• _WORK INSTRUCTION_: Please give back, word for word, each line from the start of the entries through the one in which "Task: Click the Processors" is found.
═══ RECORD EXCERPTS
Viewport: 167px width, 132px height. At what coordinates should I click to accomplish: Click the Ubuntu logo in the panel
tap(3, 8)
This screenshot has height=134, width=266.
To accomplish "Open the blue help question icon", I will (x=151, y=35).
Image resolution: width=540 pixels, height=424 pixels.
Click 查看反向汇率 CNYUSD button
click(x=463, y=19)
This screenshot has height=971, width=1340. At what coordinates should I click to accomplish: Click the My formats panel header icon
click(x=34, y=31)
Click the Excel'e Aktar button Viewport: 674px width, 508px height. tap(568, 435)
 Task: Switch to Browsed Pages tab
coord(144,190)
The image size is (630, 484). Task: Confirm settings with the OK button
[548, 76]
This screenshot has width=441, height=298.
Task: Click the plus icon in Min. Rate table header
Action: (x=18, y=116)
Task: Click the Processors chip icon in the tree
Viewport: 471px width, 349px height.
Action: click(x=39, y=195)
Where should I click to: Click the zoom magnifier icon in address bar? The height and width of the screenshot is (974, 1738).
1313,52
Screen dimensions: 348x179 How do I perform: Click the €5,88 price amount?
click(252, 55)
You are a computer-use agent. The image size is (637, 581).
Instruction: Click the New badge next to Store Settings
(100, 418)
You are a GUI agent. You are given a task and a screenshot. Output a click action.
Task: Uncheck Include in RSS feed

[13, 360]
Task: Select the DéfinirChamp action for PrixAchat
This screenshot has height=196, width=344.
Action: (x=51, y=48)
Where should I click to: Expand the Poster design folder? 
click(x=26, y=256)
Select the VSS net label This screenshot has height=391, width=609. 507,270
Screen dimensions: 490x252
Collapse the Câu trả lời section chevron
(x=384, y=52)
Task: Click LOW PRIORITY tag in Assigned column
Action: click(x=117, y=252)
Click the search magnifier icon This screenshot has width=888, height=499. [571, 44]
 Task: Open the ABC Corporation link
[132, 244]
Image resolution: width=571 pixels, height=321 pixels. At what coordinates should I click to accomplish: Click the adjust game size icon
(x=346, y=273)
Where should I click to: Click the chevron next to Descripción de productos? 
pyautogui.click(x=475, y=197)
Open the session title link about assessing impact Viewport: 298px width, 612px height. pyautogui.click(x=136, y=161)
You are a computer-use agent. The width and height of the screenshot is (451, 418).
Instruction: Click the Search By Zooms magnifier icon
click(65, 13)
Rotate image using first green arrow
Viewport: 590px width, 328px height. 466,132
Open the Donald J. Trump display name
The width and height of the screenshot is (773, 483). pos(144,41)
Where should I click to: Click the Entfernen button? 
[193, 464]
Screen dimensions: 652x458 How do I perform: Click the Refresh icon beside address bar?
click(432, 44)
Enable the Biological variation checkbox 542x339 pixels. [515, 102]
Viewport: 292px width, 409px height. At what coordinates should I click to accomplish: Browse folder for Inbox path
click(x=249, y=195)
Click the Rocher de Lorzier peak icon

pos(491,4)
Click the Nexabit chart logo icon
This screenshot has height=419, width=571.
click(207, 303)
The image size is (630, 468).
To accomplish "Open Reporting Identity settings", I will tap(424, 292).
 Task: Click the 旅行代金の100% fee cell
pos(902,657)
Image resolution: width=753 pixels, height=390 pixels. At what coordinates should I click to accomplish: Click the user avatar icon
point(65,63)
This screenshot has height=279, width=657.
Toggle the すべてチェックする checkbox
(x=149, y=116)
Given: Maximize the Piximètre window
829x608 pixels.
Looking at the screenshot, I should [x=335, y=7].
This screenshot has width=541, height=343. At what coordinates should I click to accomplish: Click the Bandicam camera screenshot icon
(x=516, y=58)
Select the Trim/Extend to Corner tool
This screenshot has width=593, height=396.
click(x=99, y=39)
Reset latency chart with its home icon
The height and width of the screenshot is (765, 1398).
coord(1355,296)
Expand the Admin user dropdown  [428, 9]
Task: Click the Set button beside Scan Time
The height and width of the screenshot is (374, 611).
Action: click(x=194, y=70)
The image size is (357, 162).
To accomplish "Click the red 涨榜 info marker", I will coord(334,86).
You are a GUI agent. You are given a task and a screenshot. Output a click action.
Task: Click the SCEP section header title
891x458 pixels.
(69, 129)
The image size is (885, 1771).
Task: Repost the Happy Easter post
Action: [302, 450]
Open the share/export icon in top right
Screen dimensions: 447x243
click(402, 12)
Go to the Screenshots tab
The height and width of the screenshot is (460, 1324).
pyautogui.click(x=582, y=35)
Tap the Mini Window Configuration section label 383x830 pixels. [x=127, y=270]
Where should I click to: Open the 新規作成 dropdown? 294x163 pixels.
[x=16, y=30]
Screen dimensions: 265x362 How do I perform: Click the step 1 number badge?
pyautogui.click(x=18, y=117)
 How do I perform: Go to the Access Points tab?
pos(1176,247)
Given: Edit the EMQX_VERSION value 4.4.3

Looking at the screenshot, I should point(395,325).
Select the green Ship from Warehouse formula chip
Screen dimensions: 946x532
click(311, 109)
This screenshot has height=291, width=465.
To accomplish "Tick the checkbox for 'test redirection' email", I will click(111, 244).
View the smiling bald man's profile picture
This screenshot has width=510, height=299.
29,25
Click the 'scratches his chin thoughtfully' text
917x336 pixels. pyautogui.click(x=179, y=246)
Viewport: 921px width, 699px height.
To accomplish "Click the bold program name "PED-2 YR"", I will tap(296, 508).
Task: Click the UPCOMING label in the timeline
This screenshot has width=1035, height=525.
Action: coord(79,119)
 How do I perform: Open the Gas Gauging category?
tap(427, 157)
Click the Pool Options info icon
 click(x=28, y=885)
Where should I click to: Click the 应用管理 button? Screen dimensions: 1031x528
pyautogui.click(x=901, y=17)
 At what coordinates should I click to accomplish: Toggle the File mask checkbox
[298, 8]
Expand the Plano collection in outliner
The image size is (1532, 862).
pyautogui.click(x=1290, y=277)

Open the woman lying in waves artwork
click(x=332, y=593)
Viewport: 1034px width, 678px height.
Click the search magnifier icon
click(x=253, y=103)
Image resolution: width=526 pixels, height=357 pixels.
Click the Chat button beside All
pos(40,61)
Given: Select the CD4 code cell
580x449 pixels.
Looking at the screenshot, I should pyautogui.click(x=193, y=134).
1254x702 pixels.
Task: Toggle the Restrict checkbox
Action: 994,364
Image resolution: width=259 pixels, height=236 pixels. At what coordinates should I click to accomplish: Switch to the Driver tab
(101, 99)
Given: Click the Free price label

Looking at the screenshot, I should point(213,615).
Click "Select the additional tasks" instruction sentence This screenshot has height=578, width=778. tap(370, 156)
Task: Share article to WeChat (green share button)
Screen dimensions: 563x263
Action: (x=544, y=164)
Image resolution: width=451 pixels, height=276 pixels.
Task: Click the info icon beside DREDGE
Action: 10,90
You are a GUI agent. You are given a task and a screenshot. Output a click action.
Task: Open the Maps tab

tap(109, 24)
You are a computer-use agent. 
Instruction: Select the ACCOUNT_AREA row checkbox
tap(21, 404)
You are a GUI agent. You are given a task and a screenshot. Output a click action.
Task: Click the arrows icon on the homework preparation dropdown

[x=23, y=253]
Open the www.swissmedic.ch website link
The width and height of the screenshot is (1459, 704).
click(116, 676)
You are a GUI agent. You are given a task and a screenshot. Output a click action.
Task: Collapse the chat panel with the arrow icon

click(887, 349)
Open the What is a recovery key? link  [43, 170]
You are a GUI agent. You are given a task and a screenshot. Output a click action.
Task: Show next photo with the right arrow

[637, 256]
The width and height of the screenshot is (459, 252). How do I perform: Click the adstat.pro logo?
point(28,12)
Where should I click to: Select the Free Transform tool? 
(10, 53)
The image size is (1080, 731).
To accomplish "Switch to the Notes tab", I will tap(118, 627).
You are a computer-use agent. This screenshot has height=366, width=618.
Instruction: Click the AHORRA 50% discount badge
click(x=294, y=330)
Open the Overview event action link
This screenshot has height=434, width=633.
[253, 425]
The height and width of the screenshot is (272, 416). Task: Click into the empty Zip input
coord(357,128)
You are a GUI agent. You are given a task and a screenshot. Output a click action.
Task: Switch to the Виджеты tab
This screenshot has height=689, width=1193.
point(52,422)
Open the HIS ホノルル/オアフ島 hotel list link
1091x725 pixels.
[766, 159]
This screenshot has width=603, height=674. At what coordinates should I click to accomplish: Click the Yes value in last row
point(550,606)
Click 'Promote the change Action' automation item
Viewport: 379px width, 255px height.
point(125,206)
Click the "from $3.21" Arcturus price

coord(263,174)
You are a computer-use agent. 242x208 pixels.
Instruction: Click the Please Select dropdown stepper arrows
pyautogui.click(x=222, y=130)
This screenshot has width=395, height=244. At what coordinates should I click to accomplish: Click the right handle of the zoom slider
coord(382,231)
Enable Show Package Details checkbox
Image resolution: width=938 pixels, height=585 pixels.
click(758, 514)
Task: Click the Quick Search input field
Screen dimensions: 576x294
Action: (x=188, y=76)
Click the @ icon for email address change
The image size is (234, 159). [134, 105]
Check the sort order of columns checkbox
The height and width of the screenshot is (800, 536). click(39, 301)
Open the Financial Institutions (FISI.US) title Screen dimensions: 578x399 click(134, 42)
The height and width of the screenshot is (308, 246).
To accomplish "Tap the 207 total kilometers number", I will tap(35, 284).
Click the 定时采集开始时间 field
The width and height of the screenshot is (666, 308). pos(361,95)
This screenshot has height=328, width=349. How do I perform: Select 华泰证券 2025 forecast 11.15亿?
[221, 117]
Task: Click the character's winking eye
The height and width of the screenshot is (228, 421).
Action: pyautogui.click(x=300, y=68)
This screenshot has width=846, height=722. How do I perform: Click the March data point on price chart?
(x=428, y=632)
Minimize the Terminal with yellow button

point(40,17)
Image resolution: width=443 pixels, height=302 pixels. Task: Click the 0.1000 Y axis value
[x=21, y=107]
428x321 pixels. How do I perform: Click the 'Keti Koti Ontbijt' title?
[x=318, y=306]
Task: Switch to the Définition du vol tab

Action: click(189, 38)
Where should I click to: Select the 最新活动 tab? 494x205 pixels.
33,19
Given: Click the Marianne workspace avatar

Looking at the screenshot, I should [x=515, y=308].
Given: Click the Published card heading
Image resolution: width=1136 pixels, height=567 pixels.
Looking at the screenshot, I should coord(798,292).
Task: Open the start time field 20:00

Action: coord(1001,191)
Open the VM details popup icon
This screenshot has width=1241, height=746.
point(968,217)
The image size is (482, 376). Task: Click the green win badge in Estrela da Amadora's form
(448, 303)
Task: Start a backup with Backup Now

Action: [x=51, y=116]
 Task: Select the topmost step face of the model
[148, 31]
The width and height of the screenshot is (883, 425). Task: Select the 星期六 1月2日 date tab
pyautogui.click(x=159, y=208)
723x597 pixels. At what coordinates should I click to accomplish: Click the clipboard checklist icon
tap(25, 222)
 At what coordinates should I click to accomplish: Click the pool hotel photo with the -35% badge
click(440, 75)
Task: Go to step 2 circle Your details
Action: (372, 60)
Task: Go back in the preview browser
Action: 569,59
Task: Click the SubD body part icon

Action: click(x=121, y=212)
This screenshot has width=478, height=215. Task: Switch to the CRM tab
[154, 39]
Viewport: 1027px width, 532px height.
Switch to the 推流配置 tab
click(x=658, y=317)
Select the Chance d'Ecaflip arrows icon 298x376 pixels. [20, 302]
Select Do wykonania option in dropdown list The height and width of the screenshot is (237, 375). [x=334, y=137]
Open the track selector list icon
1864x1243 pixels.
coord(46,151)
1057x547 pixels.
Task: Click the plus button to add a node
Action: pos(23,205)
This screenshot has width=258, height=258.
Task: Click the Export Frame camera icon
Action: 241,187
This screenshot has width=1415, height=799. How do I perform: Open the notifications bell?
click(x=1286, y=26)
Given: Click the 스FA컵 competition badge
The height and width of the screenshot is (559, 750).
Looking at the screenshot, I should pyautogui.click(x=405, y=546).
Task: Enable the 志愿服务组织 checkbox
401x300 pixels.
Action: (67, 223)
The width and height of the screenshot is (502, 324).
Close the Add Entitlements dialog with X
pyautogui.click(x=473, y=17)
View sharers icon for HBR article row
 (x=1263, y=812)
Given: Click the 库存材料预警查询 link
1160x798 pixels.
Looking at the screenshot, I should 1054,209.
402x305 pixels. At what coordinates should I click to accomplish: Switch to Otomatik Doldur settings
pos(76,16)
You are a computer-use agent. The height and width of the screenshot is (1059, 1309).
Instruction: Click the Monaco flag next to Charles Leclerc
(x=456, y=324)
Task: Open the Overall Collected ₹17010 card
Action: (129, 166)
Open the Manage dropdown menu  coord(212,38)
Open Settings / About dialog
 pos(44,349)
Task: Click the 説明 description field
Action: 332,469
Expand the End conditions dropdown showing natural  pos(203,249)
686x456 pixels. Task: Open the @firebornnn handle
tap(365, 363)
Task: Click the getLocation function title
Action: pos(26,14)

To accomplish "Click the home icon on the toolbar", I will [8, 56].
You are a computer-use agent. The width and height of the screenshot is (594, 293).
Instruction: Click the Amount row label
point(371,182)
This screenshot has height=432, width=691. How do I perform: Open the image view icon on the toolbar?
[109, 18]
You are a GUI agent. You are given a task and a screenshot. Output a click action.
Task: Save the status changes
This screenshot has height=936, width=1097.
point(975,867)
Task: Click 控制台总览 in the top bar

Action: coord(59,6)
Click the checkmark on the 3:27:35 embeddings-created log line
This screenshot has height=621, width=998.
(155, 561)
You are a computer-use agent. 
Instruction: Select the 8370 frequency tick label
══════
• _RESPONSE BOX_:
Viewport: 167px width, 132px height. At what coordinates should I click to accomplish: Click the Ubuntu logo in the panel
tap(3, 8)
This screenshot has height=134, width=266.
To accomplish "Open the blue help question icon", I will (x=151, y=35).
Image resolution: width=540 pixels, height=424 pixels.
Click 查看反向汇率 CNYUSD button
click(x=463, y=19)
This screenshot has height=971, width=1340. At what coordinates should I click to accomplish: Click the My formats panel header icon
click(x=34, y=31)
Click the Excel'e Aktar button Viewport: 674px width, 508px height. tap(568, 435)
 Task: Switch to Browsed Pages tab
coord(144,190)
The image size is (630, 484). Task: Confirm settings with the OK button
[548, 76]
This screenshot has width=441, height=298.
Task: Click the plus icon in Min. Rate table header
Action: (x=18, y=116)
Task: Click the Processors chip icon in the tree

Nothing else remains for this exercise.